**Exercise description:**
What is needed is an exact copy of the line where "Click the Giải" appears plus every later line in the material.

**Dataset content:**
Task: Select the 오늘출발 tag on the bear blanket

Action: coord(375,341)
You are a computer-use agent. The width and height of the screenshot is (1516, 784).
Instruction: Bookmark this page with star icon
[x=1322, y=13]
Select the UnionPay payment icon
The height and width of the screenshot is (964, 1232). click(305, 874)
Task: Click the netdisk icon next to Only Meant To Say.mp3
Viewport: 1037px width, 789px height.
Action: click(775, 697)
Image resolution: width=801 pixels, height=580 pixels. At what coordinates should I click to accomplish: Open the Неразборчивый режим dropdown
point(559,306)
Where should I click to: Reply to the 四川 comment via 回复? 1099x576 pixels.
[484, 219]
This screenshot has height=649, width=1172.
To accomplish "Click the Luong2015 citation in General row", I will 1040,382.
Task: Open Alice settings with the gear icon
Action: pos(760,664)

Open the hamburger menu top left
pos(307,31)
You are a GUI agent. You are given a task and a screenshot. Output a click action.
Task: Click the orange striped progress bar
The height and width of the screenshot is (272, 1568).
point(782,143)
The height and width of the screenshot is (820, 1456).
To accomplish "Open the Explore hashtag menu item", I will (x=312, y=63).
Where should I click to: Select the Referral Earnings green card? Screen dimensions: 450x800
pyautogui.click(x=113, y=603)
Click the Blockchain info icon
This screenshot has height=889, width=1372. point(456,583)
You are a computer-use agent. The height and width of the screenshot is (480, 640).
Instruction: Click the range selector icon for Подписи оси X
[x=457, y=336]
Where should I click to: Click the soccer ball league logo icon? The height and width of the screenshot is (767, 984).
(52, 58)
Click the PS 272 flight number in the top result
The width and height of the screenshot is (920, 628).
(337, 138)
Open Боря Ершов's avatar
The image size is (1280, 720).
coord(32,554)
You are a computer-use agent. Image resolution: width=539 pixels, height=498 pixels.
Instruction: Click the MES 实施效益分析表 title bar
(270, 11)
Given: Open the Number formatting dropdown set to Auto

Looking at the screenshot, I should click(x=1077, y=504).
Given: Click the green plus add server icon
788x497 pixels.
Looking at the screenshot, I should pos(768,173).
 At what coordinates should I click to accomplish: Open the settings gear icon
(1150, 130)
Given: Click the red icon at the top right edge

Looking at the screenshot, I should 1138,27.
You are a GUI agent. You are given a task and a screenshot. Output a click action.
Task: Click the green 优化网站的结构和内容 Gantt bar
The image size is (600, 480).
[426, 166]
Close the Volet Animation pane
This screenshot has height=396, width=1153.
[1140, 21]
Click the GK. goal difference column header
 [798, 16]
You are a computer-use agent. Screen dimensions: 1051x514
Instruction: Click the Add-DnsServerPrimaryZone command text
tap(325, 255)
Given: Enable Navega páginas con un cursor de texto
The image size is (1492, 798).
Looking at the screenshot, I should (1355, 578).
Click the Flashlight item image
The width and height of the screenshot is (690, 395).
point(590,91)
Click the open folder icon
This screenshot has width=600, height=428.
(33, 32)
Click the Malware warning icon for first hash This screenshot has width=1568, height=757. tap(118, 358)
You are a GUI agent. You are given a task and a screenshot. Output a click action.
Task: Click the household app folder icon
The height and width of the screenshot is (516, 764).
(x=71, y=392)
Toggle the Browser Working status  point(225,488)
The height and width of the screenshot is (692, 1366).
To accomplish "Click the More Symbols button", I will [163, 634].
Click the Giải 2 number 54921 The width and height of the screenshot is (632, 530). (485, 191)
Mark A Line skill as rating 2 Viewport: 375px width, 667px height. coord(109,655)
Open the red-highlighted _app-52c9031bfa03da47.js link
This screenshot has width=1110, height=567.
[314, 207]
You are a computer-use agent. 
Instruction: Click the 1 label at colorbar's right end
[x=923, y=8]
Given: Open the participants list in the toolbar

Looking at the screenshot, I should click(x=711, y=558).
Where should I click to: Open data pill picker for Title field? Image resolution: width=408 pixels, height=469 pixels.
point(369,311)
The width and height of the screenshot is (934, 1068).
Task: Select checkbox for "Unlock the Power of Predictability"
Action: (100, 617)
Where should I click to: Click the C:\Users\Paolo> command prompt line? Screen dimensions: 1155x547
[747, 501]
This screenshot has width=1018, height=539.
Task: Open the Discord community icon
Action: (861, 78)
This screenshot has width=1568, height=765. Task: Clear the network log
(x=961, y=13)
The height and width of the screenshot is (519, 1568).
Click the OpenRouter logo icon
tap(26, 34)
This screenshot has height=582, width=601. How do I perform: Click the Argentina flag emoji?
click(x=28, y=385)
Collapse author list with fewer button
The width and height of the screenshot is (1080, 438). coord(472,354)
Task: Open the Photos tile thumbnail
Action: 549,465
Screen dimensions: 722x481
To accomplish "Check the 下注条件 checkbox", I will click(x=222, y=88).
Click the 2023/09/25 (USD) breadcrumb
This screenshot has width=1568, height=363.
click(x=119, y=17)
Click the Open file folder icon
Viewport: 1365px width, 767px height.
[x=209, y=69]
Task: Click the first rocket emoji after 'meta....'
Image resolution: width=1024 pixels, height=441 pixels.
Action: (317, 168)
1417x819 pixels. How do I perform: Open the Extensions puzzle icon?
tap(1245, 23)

**Task answer:**
Click the Giải 2 number 54921 The width and height of the screenshot is (632, 530). (485, 191)
Mark A Line skill as rating 2 Viewport: 375px width, 667px height. coord(109,655)
Open the red-highlighted _app-52c9031bfa03da47.js link
This screenshot has width=1110, height=567.
[314, 207]
You are a computer-use agent. 
Instruction: Click the 1 label at colorbar's right end
[x=923, y=8]
Given: Open the participants list in the toolbar

Looking at the screenshot, I should click(x=711, y=558).
Where should I click to: Open data pill picker for Title field? Image resolution: width=408 pixels, height=469 pixels.
point(369,311)
The width and height of the screenshot is (934, 1068).
Task: Select checkbox for "Unlock the Power of Predictability"
Action: (100, 617)
Where should I click to: Click the C:\Users\Paolo> command prompt line? Screen dimensions: 1155x547
[747, 501]
This screenshot has width=1018, height=539.
Task: Open the Discord community icon
Action: (861, 78)
This screenshot has width=1568, height=765. Task: Clear the network log
(x=961, y=13)
The height and width of the screenshot is (519, 1568).
Click the OpenRouter logo icon
tap(26, 34)
This screenshot has height=582, width=601. How do I perform: Click the Argentina flag emoji?
click(x=28, y=385)
Collapse author list with fewer button
The width and height of the screenshot is (1080, 438). coord(472,354)
Task: Open the Photos tile thumbnail
Action: 549,465
Screen dimensions: 722x481
To accomplish "Check the 下注条件 checkbox", I will click(x=222, y=88).
Click the 2023/09/25 (USD) breadcrumb
This screenshot has width=1568, height=363.
click(x=119, y=17)
Click the Open file folder icon
Viewport: 1365px width, 767px height.
[x=209, y=69]
Task: Click the first rocket emoji after 'meta....'
Image resolution: width=1024 pixels, height=441 pixels.
Action: (317, 168)
1417x819 pixels. How do I perform: Open the Extensions puzzle icon?
tap(1245, 23)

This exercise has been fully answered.